First, in this CNN article, “Expelliarmus boredom!” (yes, terrible title I know), we find out that Rowling has launched “Harry Potter at Home” hub for kids in lockdown. CNN writes:
“Harry Potter at Home” brings together a number of resources related to the international franchise, including free access to the audiobook version of the first installment in the series…. Other features of the hub include articles, puzzles and videos, made available by publishers Bloomsbury and Scholastic.
“Parents, teachers and carers working to keep children amused and interested while we’re on lockdown might need a bit of magic,” Rowling said as she announced the launch.
“For over twenty years now, Hogwarts has been an escape for all — for readers and fans, young and old,” the website organizers added in a post introducing the platform. “During the strange times we now find ourselves in, we want to welcome you back to Hogwarts, where you will find a friendly retreat for you, your family and those you are caring for.”
For me, however, the big announcement is that the British Library exhibition, “Harry Potter: A History of Magic,” is now online. The British Library has brilliant exhibitions, and here they gather dozens of resources together for a full digital experience of how Harry Potter’s world came to be. In particular, exhibits worth paying attention include the artistry of Jim Kay (UK illustrator), weird and wonderful facts about magic in history, and various manuscripts and artifacts related to the Hogwarts curriculum. You can go online and take Herbology, Charms, Divination, Care of Magical Creatures, or–if you dare–Snape’s Potions class or Defence Against the Dark Arts. The Alchemy class is particularly rich in manuscripts, and any interest in fantasy by Rowling or C.S. Lewis should attend to (classical and medieval) Astronomy.
To quote Ron Weasley: Brilliant.
A rich and beautiful resource for Harry Potter fans and curious readers everywhere.
Unfortunately, the full BBC documentary “A History of Magic” is not available to link through Youtube. It is quite beautifully done, and maybe you can find it in your region. Here is a little preview.
In “A History of Magic,” we are invited into J.K. Rowling’s process of creation in an intriguing way. Rather than merely hearing stories of her sketching characters and inventing ideas, we see Rowling flipping through the massive collection of magical materials within the library’s collection. While some will doubtless love this documentary for the ways that the Potter-world construct is related to folk magic–and I would hate to deny anyone that curiosity–for me it wasn’t just the connection of how much was made up by Rowling, and how much was adapted from the cultural canon of magic and folklore.

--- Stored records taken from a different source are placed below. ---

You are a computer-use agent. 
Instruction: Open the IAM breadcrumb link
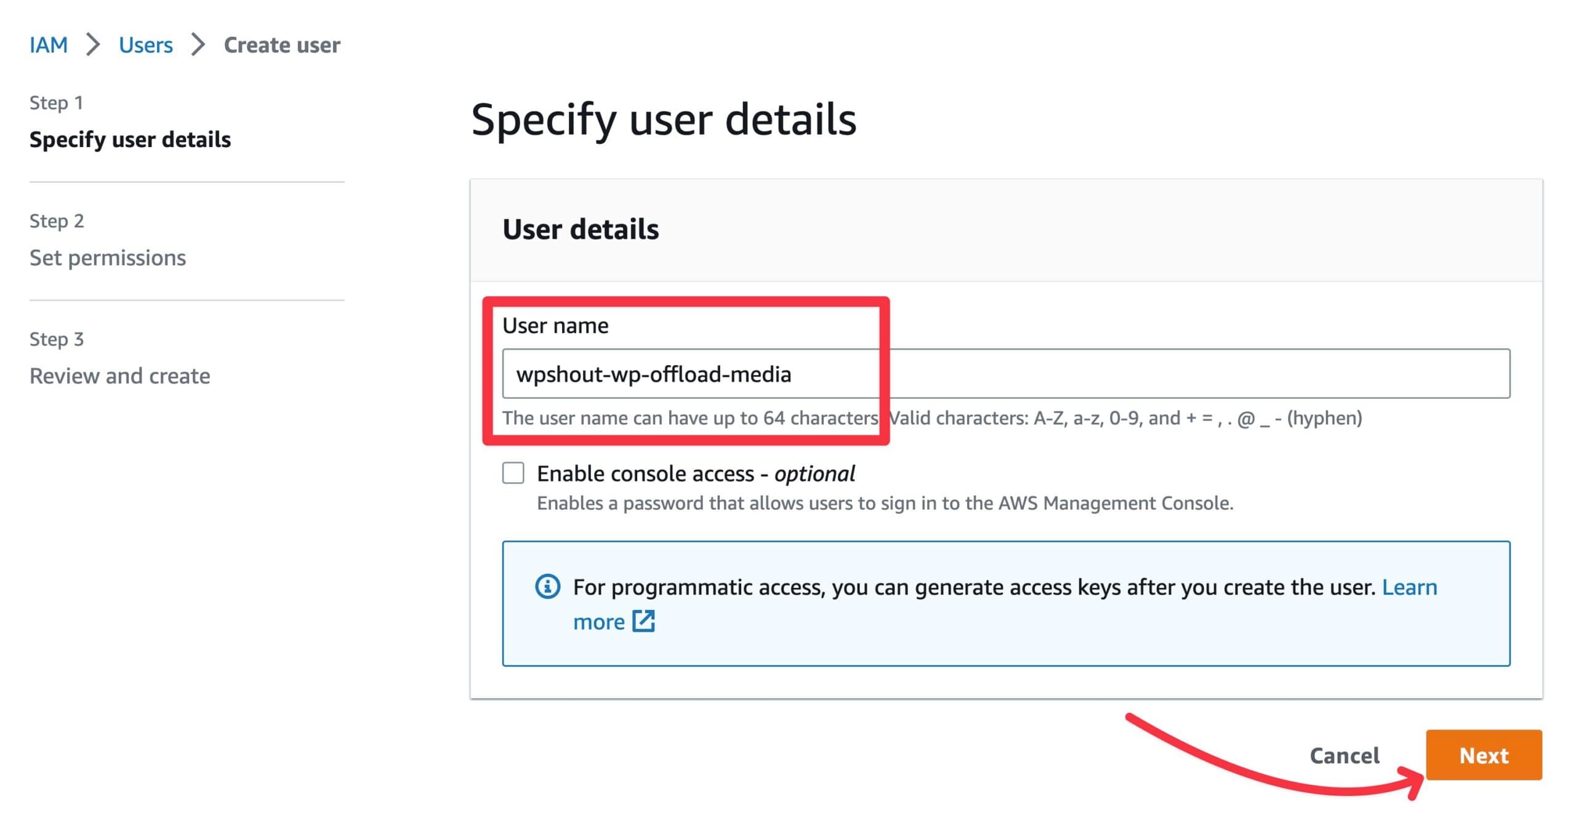click(x=49, y=44)
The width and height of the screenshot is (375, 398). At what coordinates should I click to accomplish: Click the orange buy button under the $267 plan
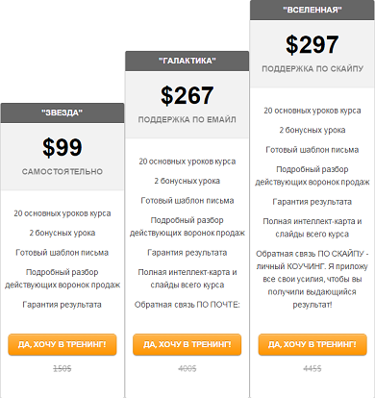188,344
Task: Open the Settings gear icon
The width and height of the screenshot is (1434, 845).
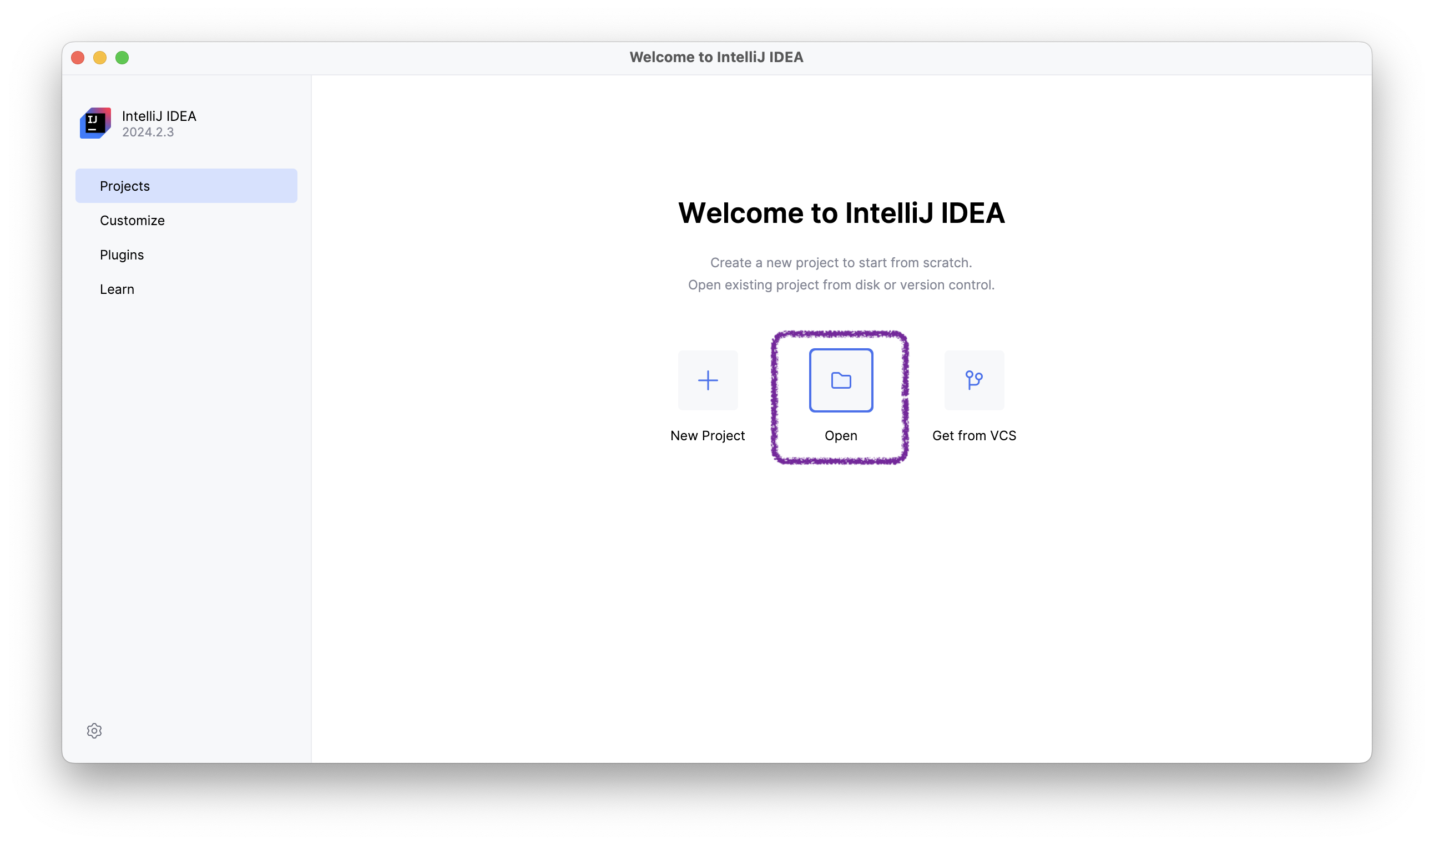Action: 96,731
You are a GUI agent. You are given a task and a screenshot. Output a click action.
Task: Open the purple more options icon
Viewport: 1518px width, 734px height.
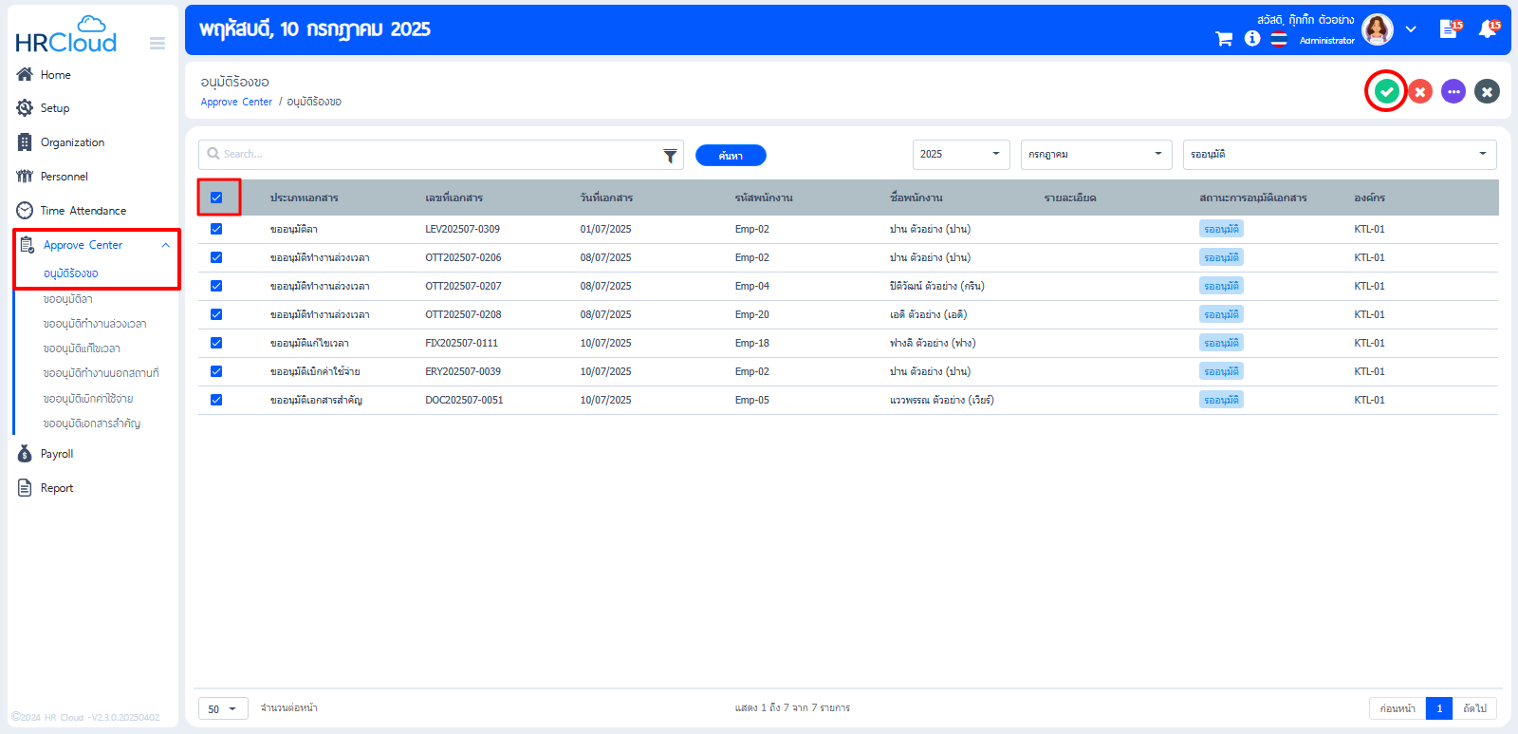pyautogui.click(x=1453, y=91)
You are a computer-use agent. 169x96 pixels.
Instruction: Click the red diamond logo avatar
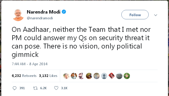(112, 76)
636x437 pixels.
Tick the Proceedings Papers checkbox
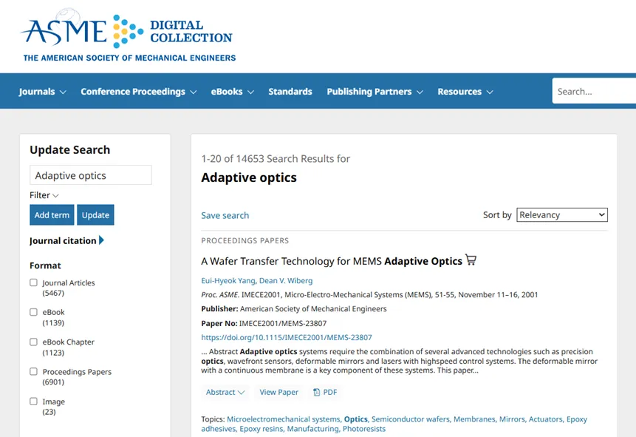click(x=34, y=372)
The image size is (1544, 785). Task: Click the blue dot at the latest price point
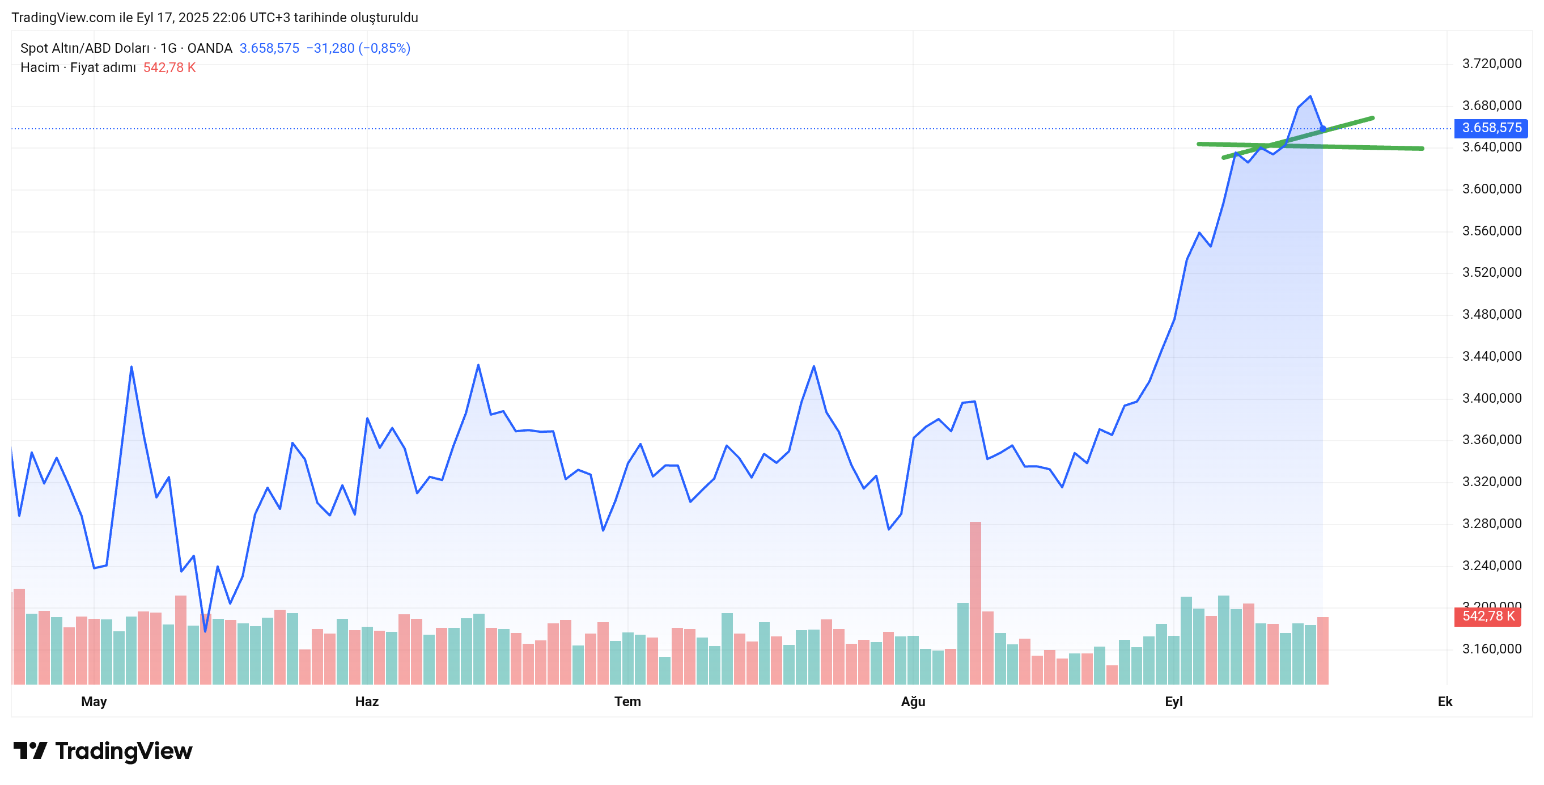pos(1322,128)

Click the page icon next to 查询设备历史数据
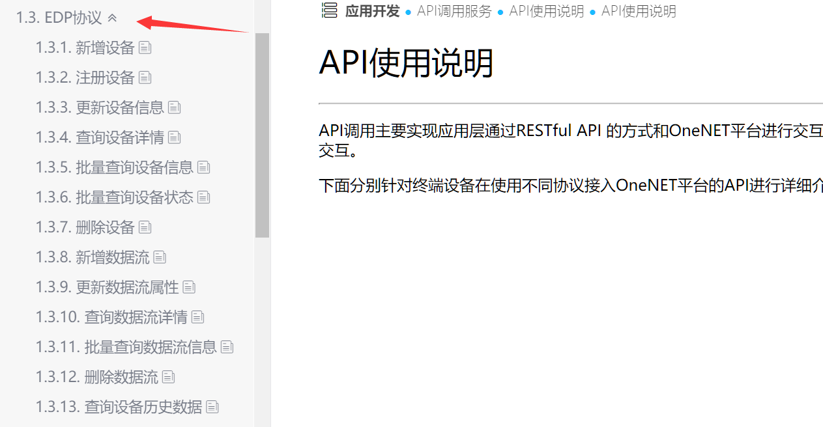point(212,406)
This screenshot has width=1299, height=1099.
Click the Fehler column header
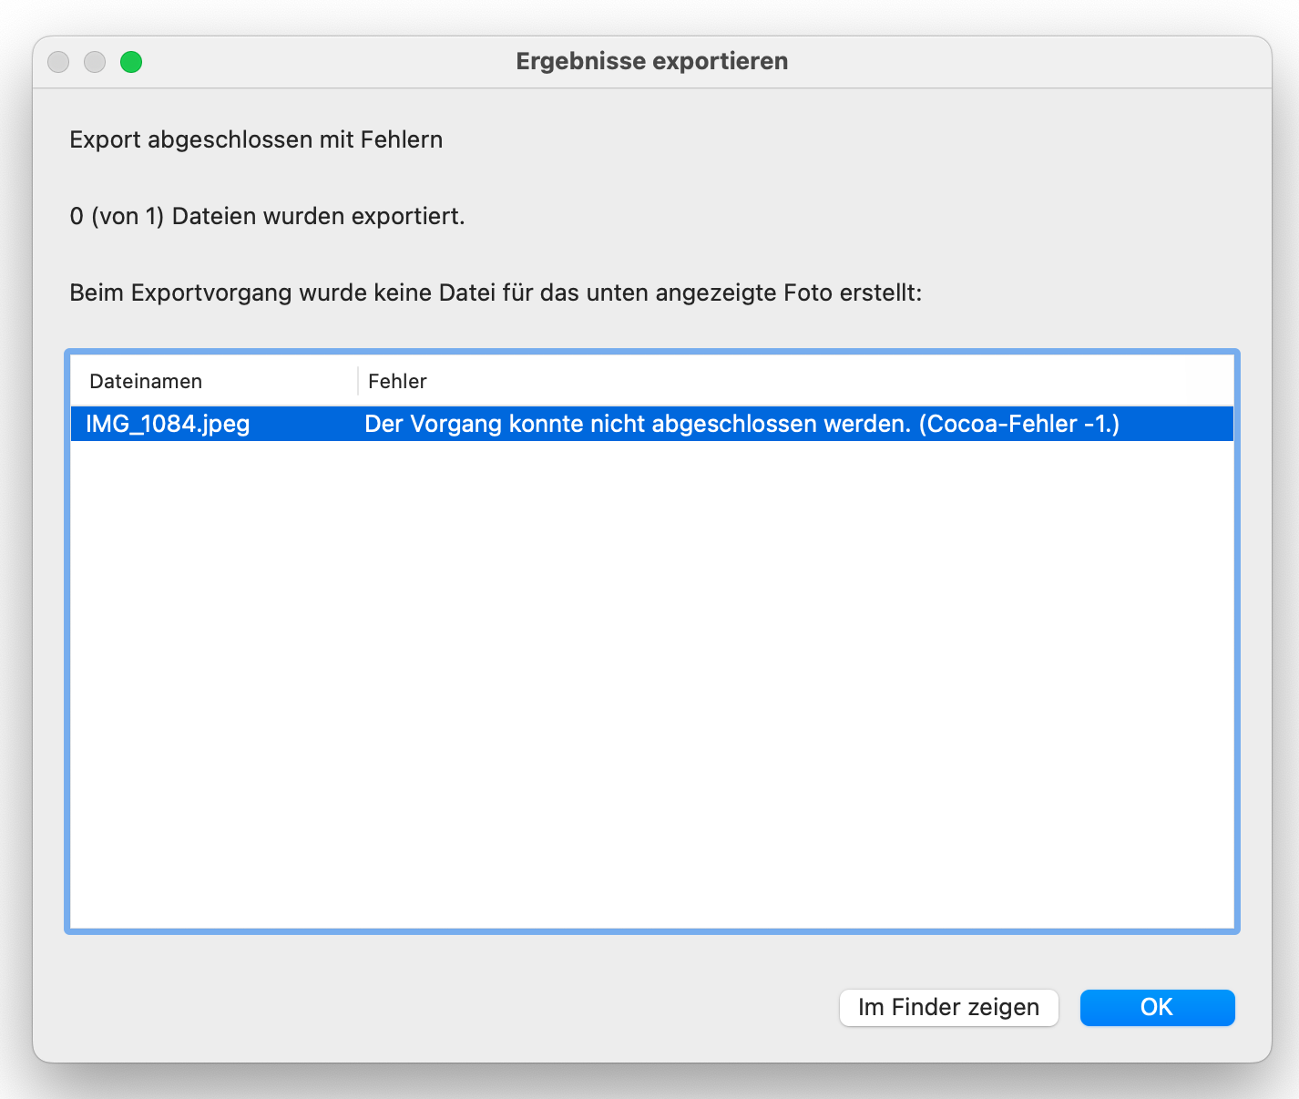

For me, it was a beautiful thing simply to watch Joanne Rowling walk among these old and ancient texts, scrolls, and artifacts. Her reactions are organic–a lover of books and ideas and old things, discovering the connections between Potter’s world and folk-magic, rather than merely explaining them. As she looks at the old illustrations and ancient texts, little bits of creation and legend simply flow out. Rowling’s curiosity and professionalism sit at the front of the documentary, and as someone very curious about the creation of fictional worlds, it was refreshing to watch.